What is gross profit?
"Gross profit" in the income statement is the sales amount minus the cost of goods sold. It shows the profit obtained in the business. For manufacturing, the cost of production is deducted instead of the cost of goods sold.
Gross profit is the profit that indicates the value of goods and services and is the amount obtained by subtracting the cost of goods sold from the net sales on the income statement.
Gross profit is the primary source of profit and is the source of all the following profits. Therefore, if gross profit is not sufficient, operating income and ordinary income will not grow either.
How to calculate gross profit
Gross profit is calculated by subtracting the cost of goods sold from net sales.
The calculation formula of gross profit is as follows:
Gross profit = Sales - Cost of Goods Sold
Examples of gross profit calculation
For example, in the case of retail stores such as supermarkets, if a product with a cost of $200 sells 300 pieces for $250 and sells out, the gross profit will be $15,000 ($50 × 300 pieces). If gross profit is high, it is considered that profits have been raised smoothly in the business.

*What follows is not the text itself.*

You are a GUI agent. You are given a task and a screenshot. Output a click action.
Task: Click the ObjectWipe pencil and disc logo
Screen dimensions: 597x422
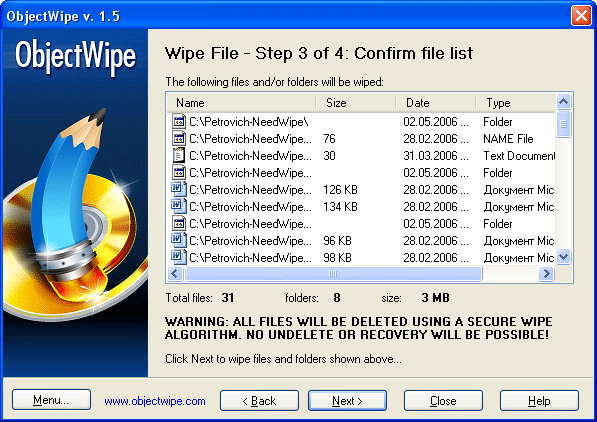(x=74, y=213)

Gross profit = $250 * 300 - $200 * 300 = $50 x 300 = $15,000
The cost of goods sold is used to calculate gross profit, while manufacturing costs, including labor costs, are used.
In the retail business, labor costs are not included in the cost of goods sold because they are selling expenses. However, in the case of the manufacturing business, labor costs are included in the manufacturing cost.

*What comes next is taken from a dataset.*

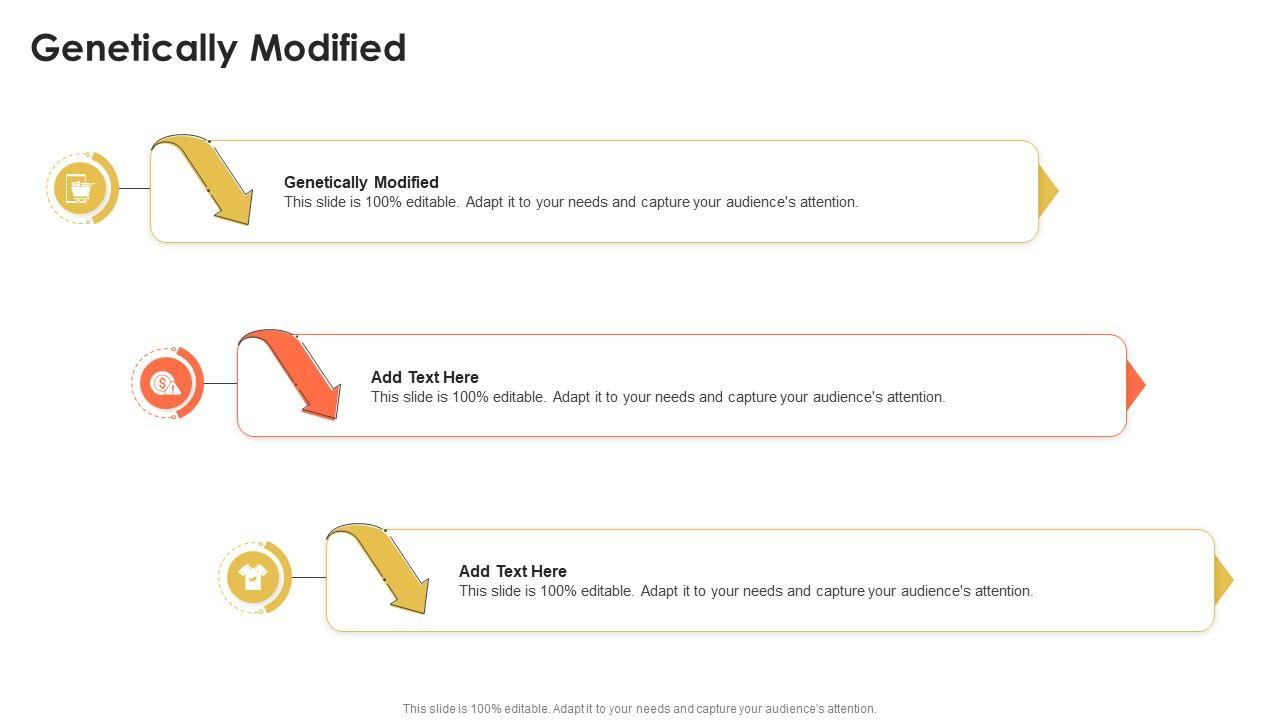Screen dimensions: 1280x720
Task: Select description text in the first box
Action: (x=571, y=202)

Let's take a look at an example below:
For a shoe store that purchases ladies' shoes from a factory and sells them, if the purchase price of a pair of shoes with a selling price of $5,000 is $2,500, the gross profit on sales is $2,500.
Gross profit = Selling price - Purchase price
= $5,000 - $2,500 = $2,500
Another example:
In the case of the shoe factory that wholesales products to the shoe store, the wholesale price is $3,000. If the cost of materials, labor, and expenses is $1,500, the gross profit on sales is $1,500.
Gross profit = Wholesale price - Cost of goods sold (materials, labor and expense)
= $3,000 - $1,500 = $1,500
Summary
Gross profit is one of the five profits in the income statement, and it is the source of operating income and ordinary income.
Whether you can earn a lot of gross profit or not is a major factor in management. If you buy products at a low price and sell them at a high price, your gross profit will increase; if you keep selling products at a low price, your gross profit will decrease.